Text to read:
____

Widespread gun ownership will make climate chaos more dangerous. Lack of access to affordable health care means that the poor — who are already disproportionately impacted by climate change — won’t have the same access to the ensuing care needed as the climate emergency spawns its own health crisis.

1024px-Jay_Inslee Phil Roeder from Des Moines, IA, USA

Jay Inslee staked his entire presidential campaign on climate change. It didn’t work. (Photo:Phil Roeder/Wikimedia Commons)

Despite all this, there appears to be a collective failure to recognize that Things Have Fundamentally Changed. It’s as if we can all just carry on as normal, that there has been no paradigm shift; that the onrushing apocalypse of the climate crisis is just one more detail afforded 10 minutes of sound bites.  It’s insane. This is not your grandfather’s planet.

It hasn’t been for quite some time. Yet we are still waking up too slowly. I remember at least 10 years ago chatting, as we parents are wont to do, about our children’s future, worrying about where, and even if, they will go to college.

By then, I was already questioning whether sitting in some academic ivory tower studying a worthy subject would mean anything at all eight or ten years hence.

“I fear it will be all hands on deck to save the planet by then,” I remember saying. Maybe going to university wouldn’t even be relevant let alone useful.

I got the sense then — and even a little still now — that this kind of doomsday view was not particularly welcome. Or even credible. And yet, here we are.

Now I have a 19-year old in college who wonders why she is planning and studying for a career. She questions whether she even has a future beyond the next ten years. I try to encourage her that all is not yet lost, that we must keep fighting and do even more. (And maybe to stay off my Facebook page where Extinction Rebellion and the Doomsday Clock hold sway.)

Gazamp_Extinction_Rebellion_'Red_Brigade'_in_St_Ives,_Cornwall,_August_2019

Every kind of protest matters and we all have to do it. (Extinction Rebellion, Cornwall. Photo by Gazamp/Wikimedia Commons)

It’s hard not to exist in a perpetual state of purgatorial anxiety, hovering between desperation and despair. We are marching again. We are getting ourselves arrested. We are blogging and tweeting. And we are running out of ideas. And hope.

____

Collected material:
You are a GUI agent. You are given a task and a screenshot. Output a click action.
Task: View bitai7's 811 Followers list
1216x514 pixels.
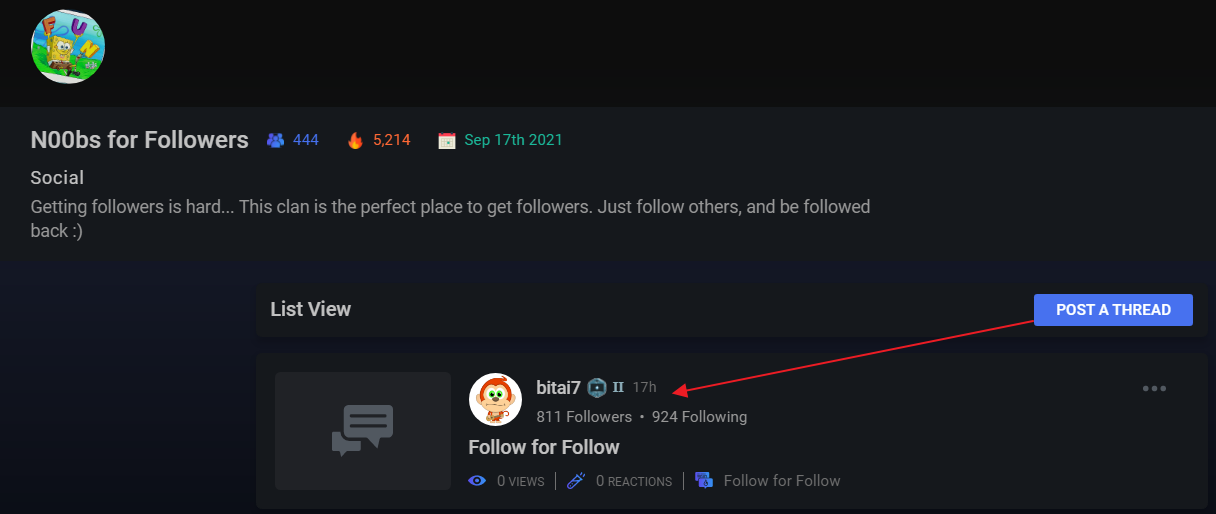tap(584, 416)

____

Challenge:
Pick up the piece on climate change and everyday despair after its final sentence, "And hope.", and write the next few paragraphs.

Written answer:
But at the same time, if we have children, we have to keep reassuring them that time isn’t quite up yet (despite our protest signs that say it is) and that if we all act now, change is still possible. And of course our children are marching, too. As E.P. Thompson once wrote, we must “protest and survive.”

However, the fact that a candidate like Inslee, who is hardly a nobody or a political outsider, could torpedo his own chances of the Democratic presidential nomination by endeavoring to focus our attention solely on the most urgent task before us — a literal matter of life and death — is both discouraging and disturbing. When are we going to wake up?

Oil-rig-BC-north

Oil drilling has not ceased, and is discussed in the media without the caveat that we have reached a point where this absolutely cannot continue. (Photo: Wikimedia Commons)

Our news shows continue to report stories about oil reserves and drilling prospects as if that’s perfectly normal, and without the essential caveat that actually, right now, we absolutely cannot even contemplate any new fossil fuel extraction.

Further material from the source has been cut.